# What to work on:
Lines with the word "Reply" are the answer; copy each of them from the data below.

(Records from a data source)
____________
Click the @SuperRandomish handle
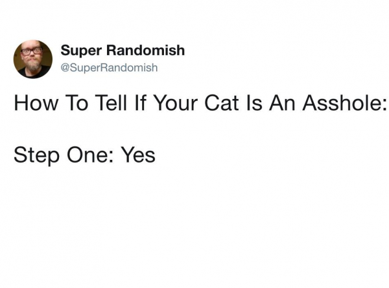Image resolution: width=389 pixels, height=288 pixels. coord(109,67)
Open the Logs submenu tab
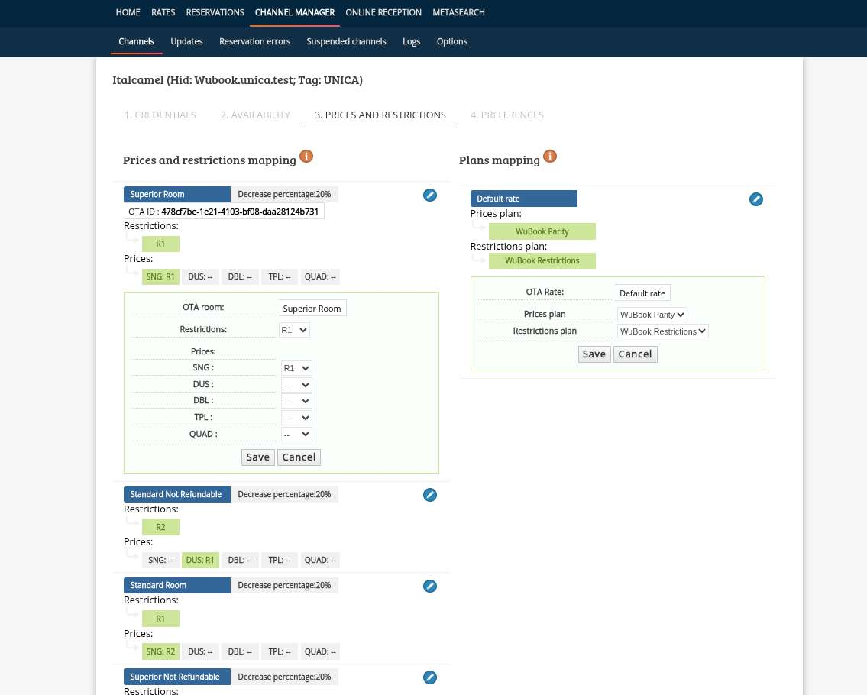867x695 pixels. click(411, 41)
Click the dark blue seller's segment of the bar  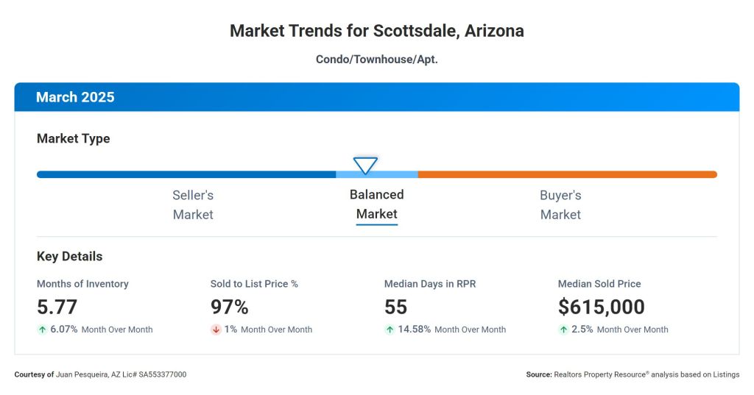pos(186,174)
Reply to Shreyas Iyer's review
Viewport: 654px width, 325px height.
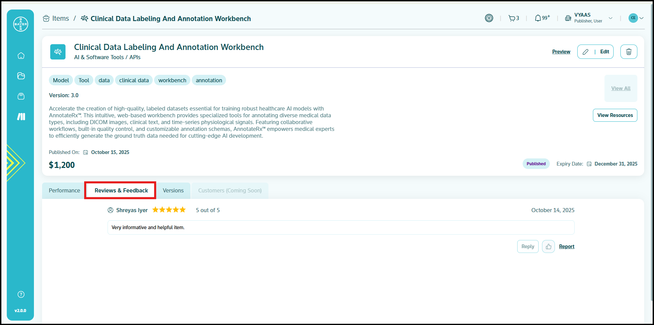click(527, 246)
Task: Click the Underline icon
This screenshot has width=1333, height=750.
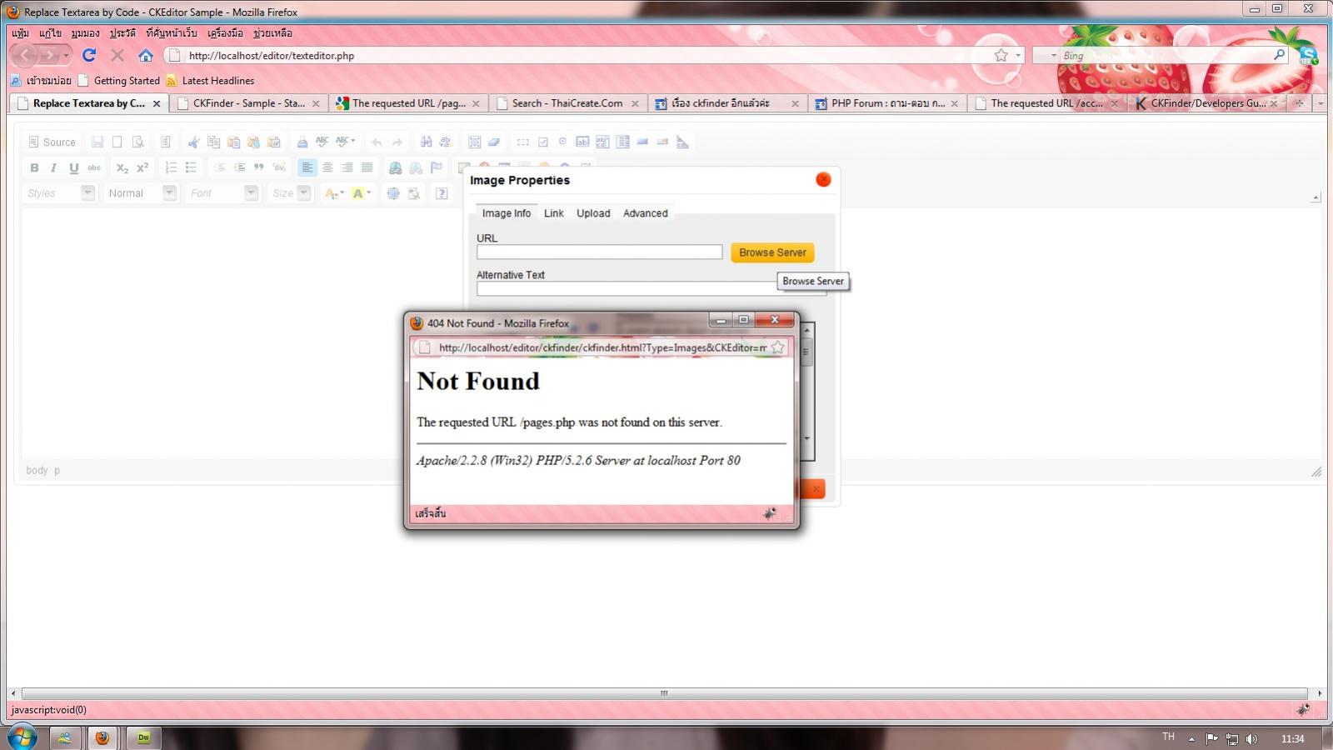Action: tap(74, 168)
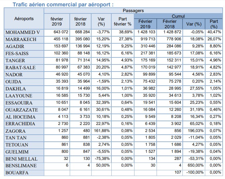This screenshot has height=179, width=225.
Task: Click the DAKHLA row label
Action: pos(15,88)
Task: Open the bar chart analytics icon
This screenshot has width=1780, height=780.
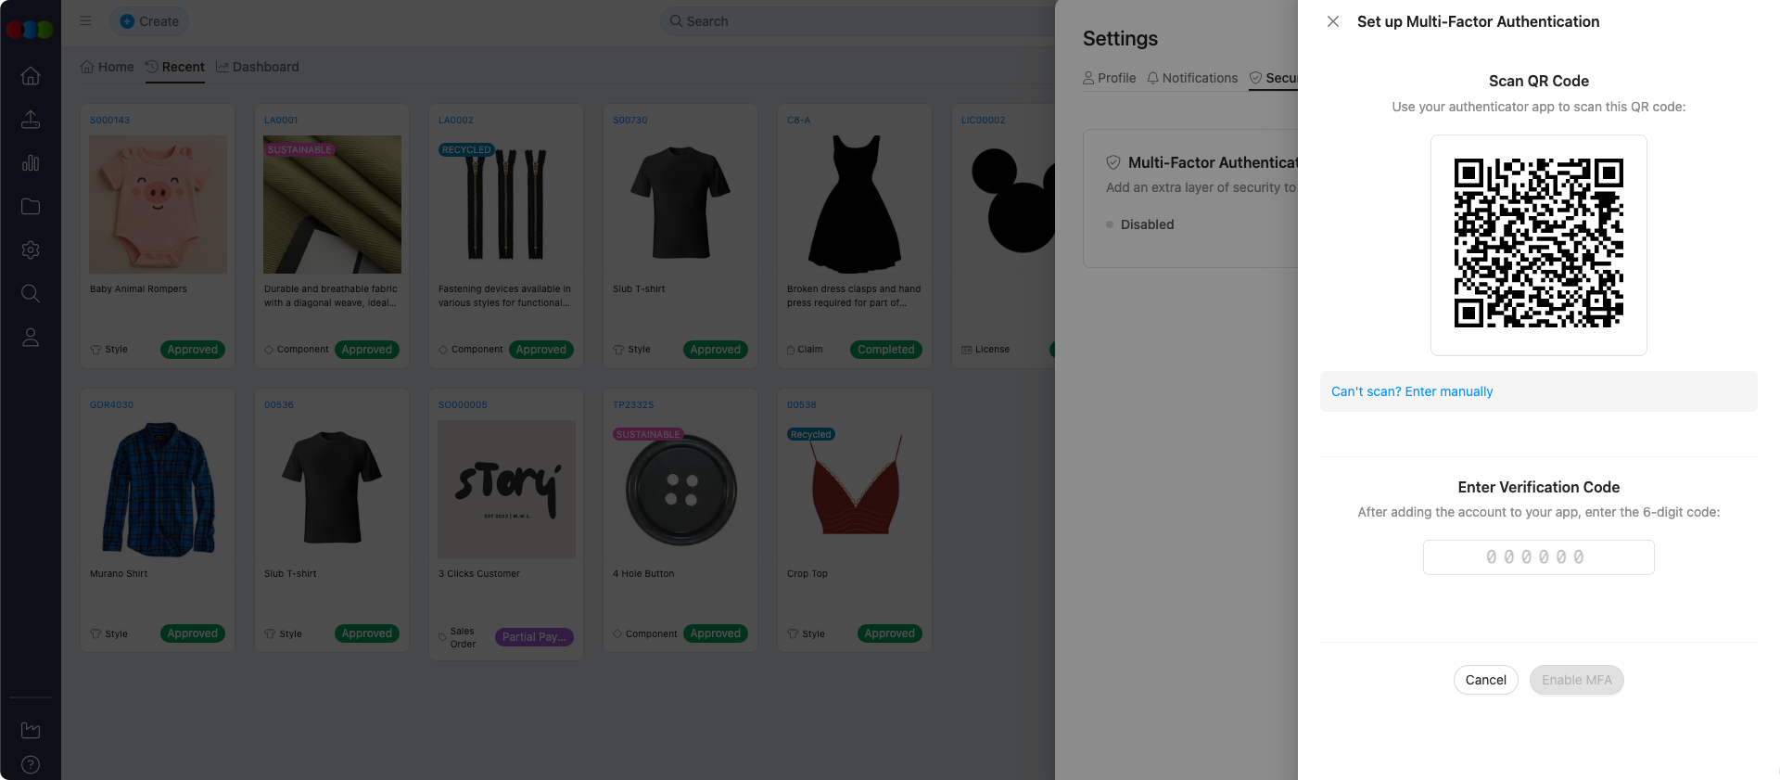Action: click(x=31, y=163)
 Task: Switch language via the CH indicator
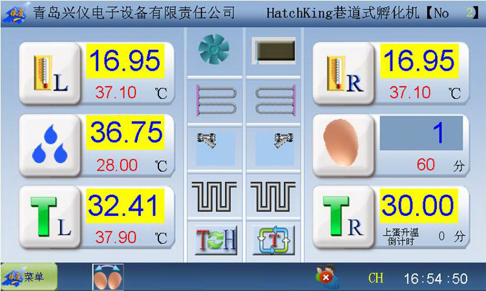pyautogui.click(x=375, y=278)
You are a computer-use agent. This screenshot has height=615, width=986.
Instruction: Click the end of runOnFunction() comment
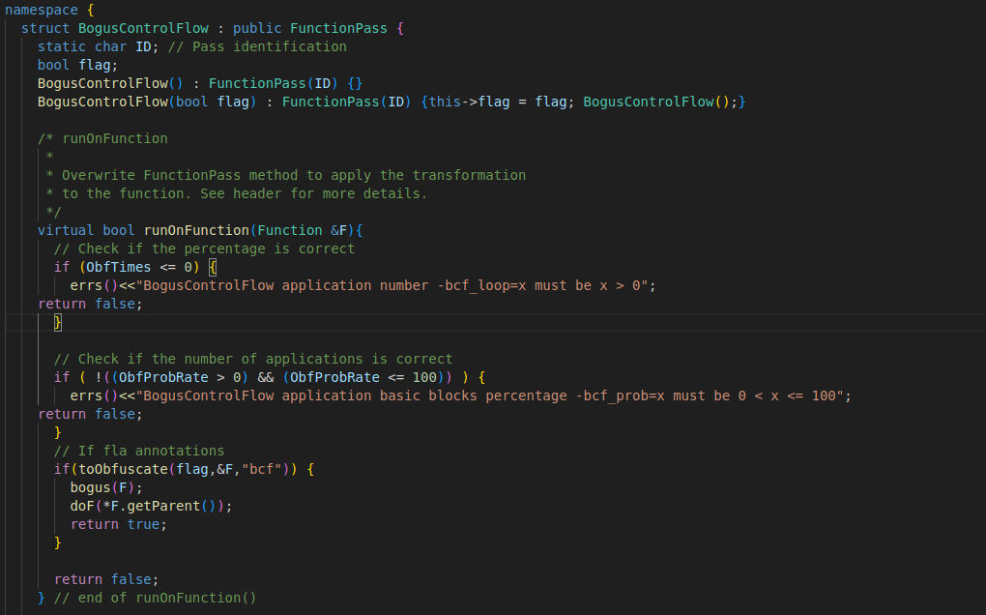(x=155, y=598)
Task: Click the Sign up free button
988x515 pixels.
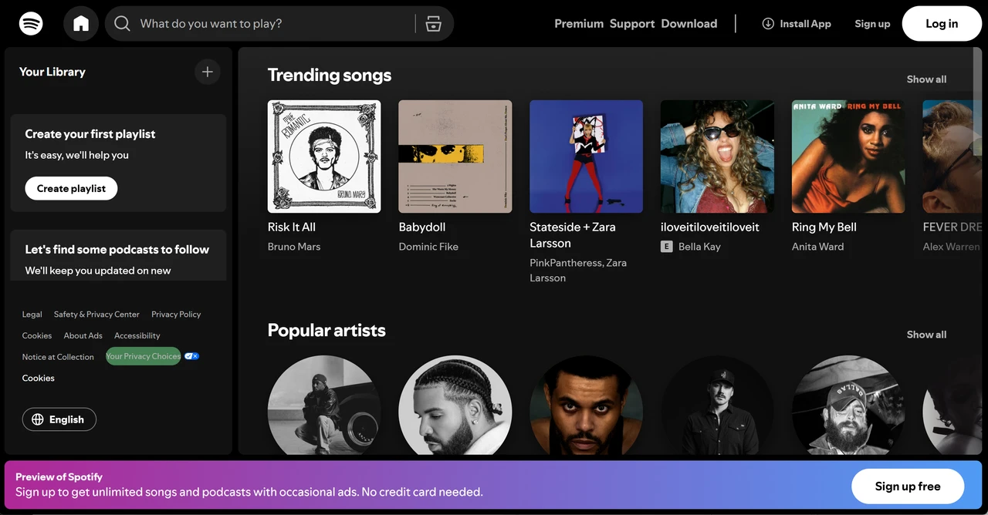Action: [x=908, y=486]
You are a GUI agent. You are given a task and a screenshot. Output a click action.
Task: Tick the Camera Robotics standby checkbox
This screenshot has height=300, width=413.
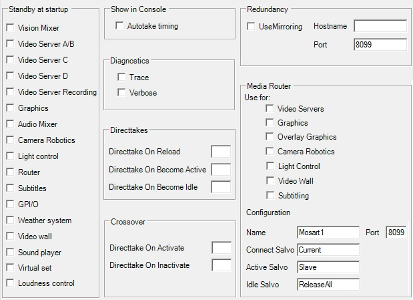pos(10,140)
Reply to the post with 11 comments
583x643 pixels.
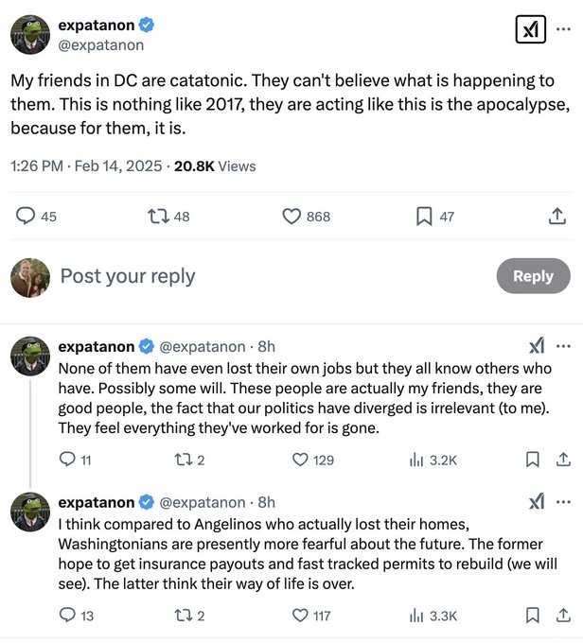point(67,460)
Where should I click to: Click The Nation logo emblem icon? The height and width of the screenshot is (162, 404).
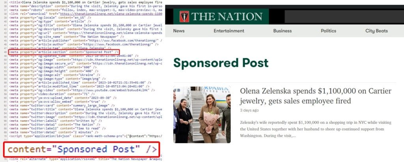(x=184, y=17)
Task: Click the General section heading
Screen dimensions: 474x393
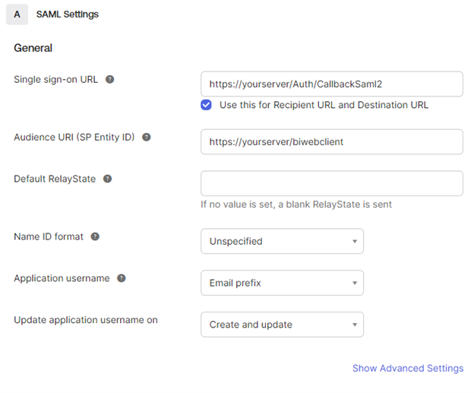Action: click(33, 48)
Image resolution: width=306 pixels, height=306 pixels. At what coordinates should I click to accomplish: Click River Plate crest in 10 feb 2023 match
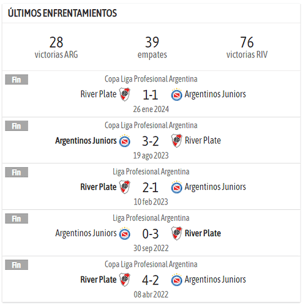click(x=125, y=187)
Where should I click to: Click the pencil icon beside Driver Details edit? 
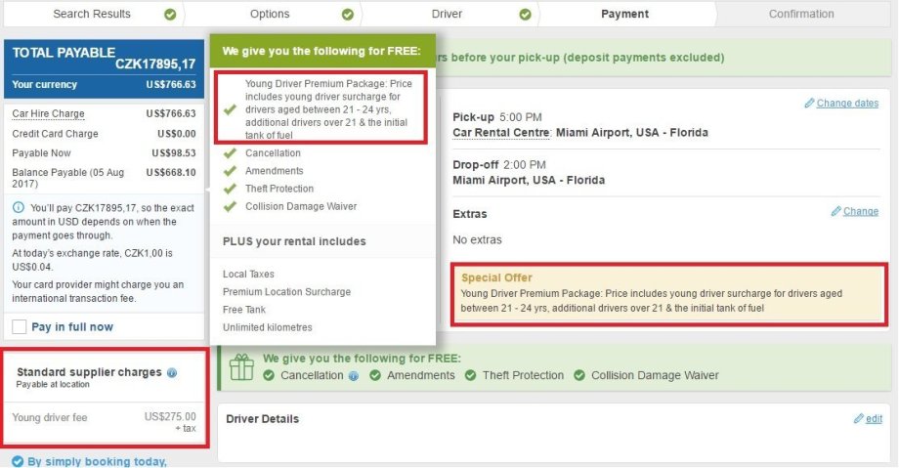[858, 418]
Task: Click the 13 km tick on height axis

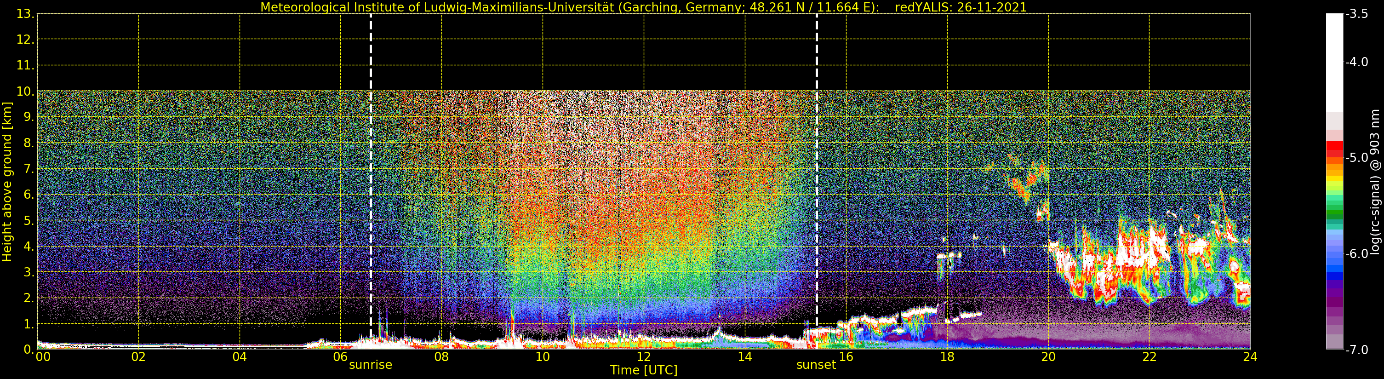Action: coord(25,14)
____________
# Answer area:
Reply to Shreyas Iyer's review
Reply to the post with 11 comments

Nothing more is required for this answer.